*What this task involves*. The response must be the exact lines from the one that contains "Given: Click the" through the end of the material, with no pictures and no additional lines.

** Record set follows **

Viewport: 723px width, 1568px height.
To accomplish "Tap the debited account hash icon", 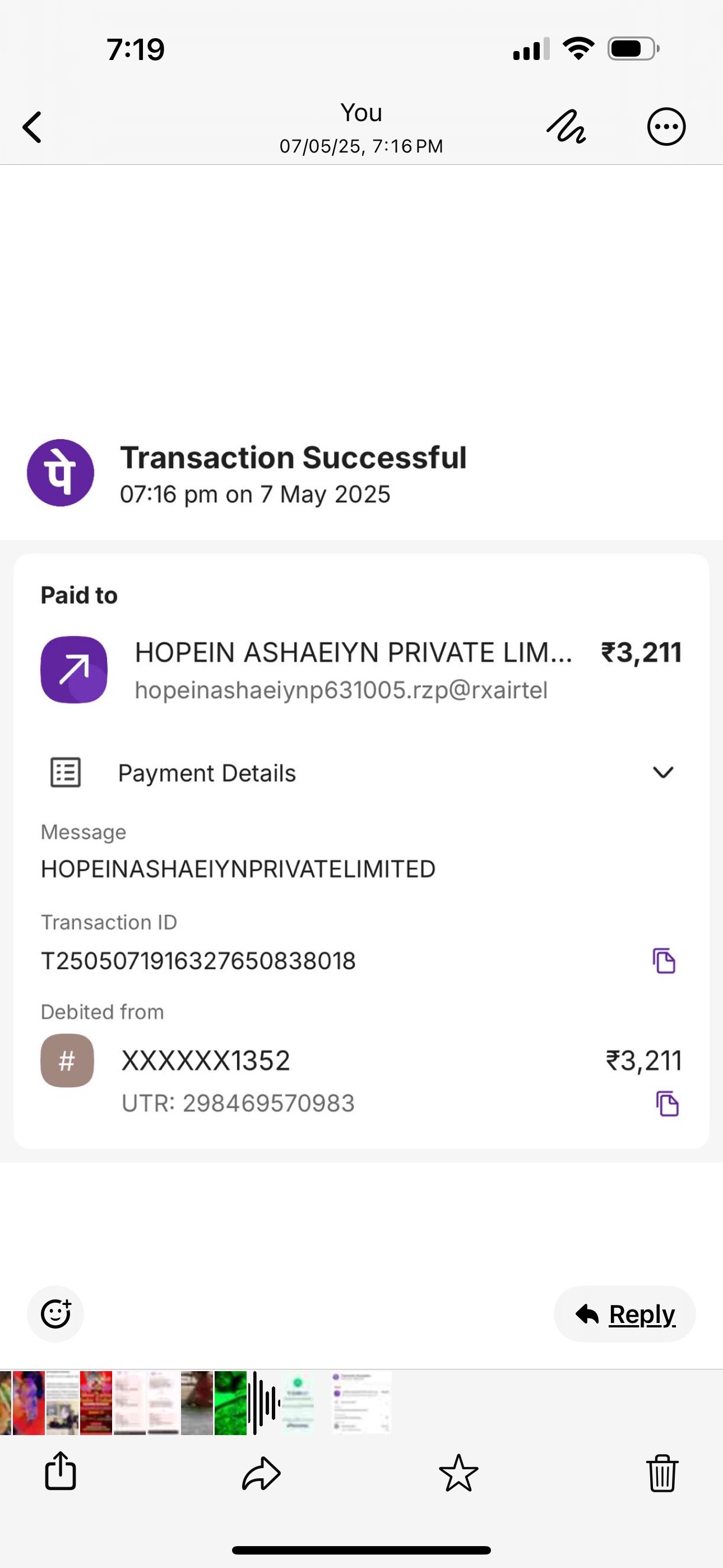I will (x=67, y=1060).
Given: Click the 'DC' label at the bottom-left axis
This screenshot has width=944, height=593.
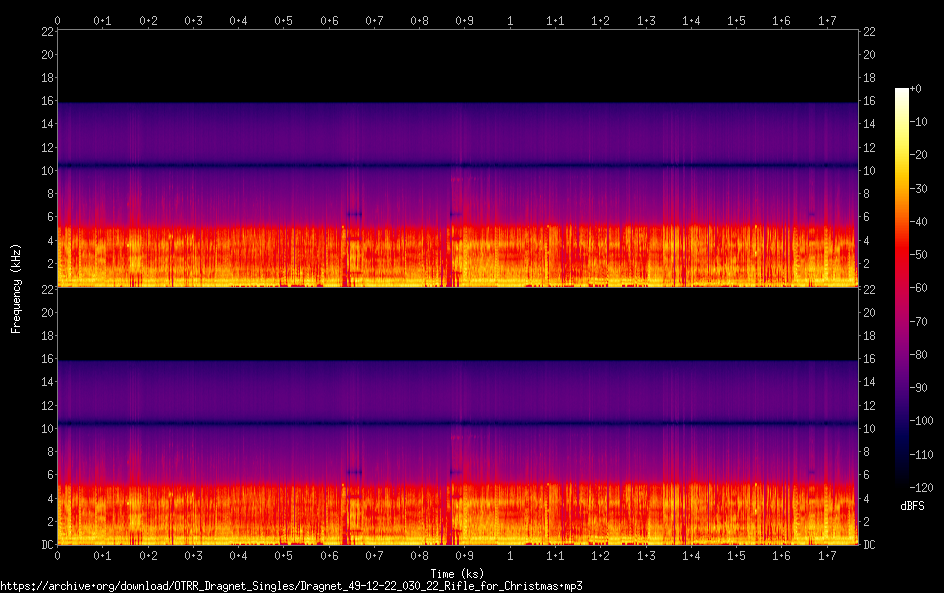Looking at the screenshot, I should pyautogui.click(x=45, y=545).
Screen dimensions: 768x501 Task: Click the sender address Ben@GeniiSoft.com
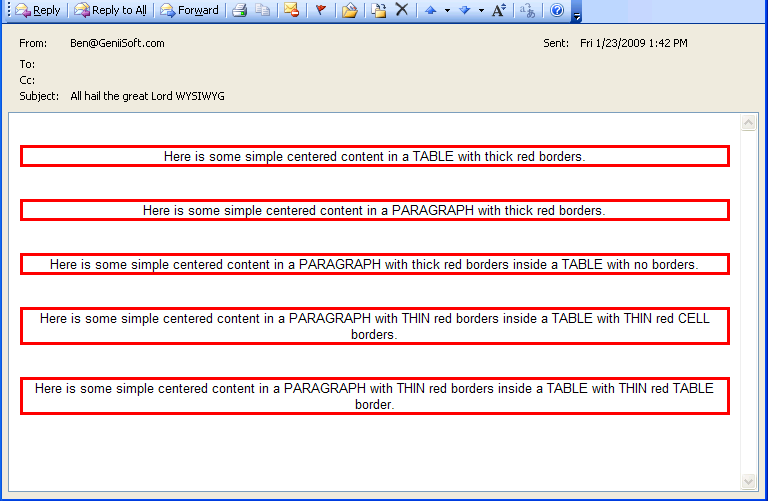[118, 43]
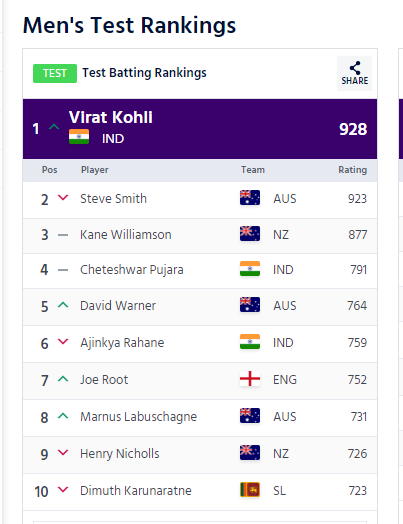
Task: Click the Test Batting Rankings title
Action: point(144,73)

** End of Record set **

*Solved problem*.
Given: Click the 'DC' label at the bottom-left axis
This screenshot has width=944, height=593.
Looking at the screenshot, I should pyautogui.click(x=45, y=545).
Screen dimensions: 768x501 Task: Click the sender address Ben@GeniiSoft.com
[118, 43]
Task: Click the Test Batting Rankings title
Action: point(144,73)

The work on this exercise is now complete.